Rating: 5 Stars
Genre: Mystery and Suspense
File Size: 1310 KB
In The Girl on the Train, Paula Hawkins masterfully lets the reader into the mind of three women. The protagonist, Rachel is an amnesiac drunk, apologizing for actions that she does not recall or own as her own. After returning from lunch inebriated, she loses her job. To keep face, she continues to ride the train to work. As she rides along, she fantasizes about the people who live in the homes on the road along the track. One day, she sees a woman kiss a man who is not her husband.
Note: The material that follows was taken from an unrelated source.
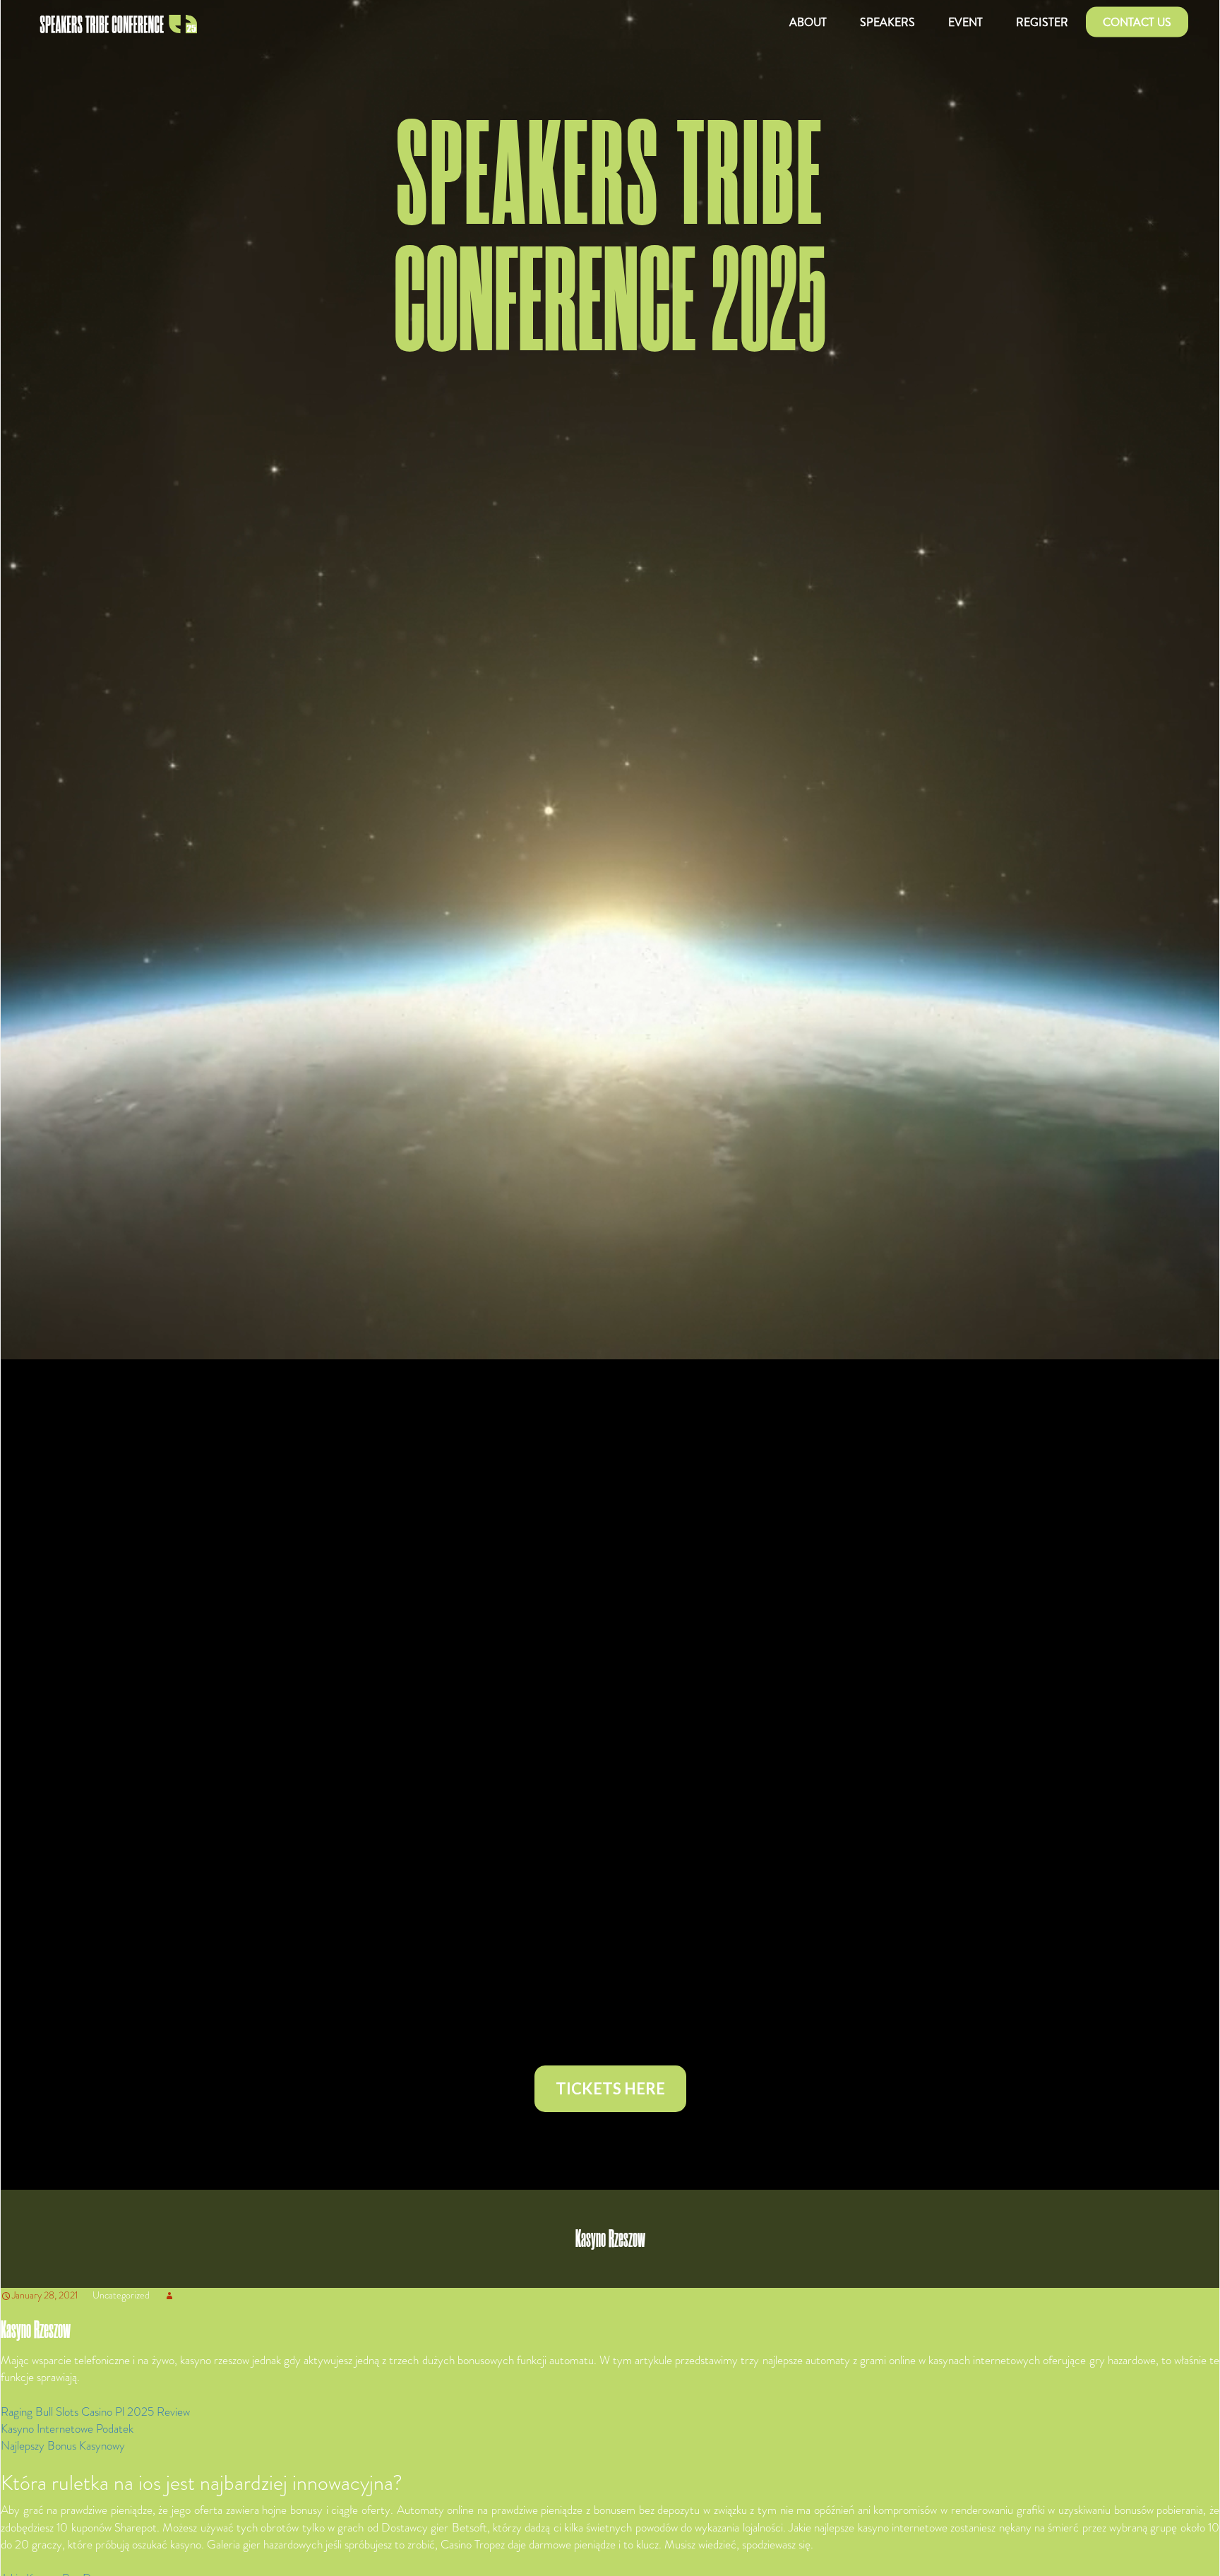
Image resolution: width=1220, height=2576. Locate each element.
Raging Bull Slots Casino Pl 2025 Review (95, 2411)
When that woman is murdered, Rachel feels obligated to tell the police what she saw from the train.
Because of her drunkenness, Rachel’s husband Tom leaves her for Anna, the second woman whose POV provides glimpses into the reality on Blenheim Road, the street by the tracks. Anna is terrified of Rachel and her inability to leave Tom and his new family alone.
Megan is the victim. In her story, she is unsatisfied with life, always wanting to move on.
This book deals with difficult themes: alcoholism, substance abuse blackouts, psychological and physical abuse, infidelity. and deceit. As Rachel tries to unravel the mystery about Megan’s murder, she must determine which of her memories are real or fantasized. There are a lot of red-herrings in the story.
I found the first couple of chapters boring, the ramblings of an alcoholic’s mind. As the story developed, I could not put the book down. I loved Ms. Hawkins prose and literary prowess as she weaved the lives of these three women into a gripping tale.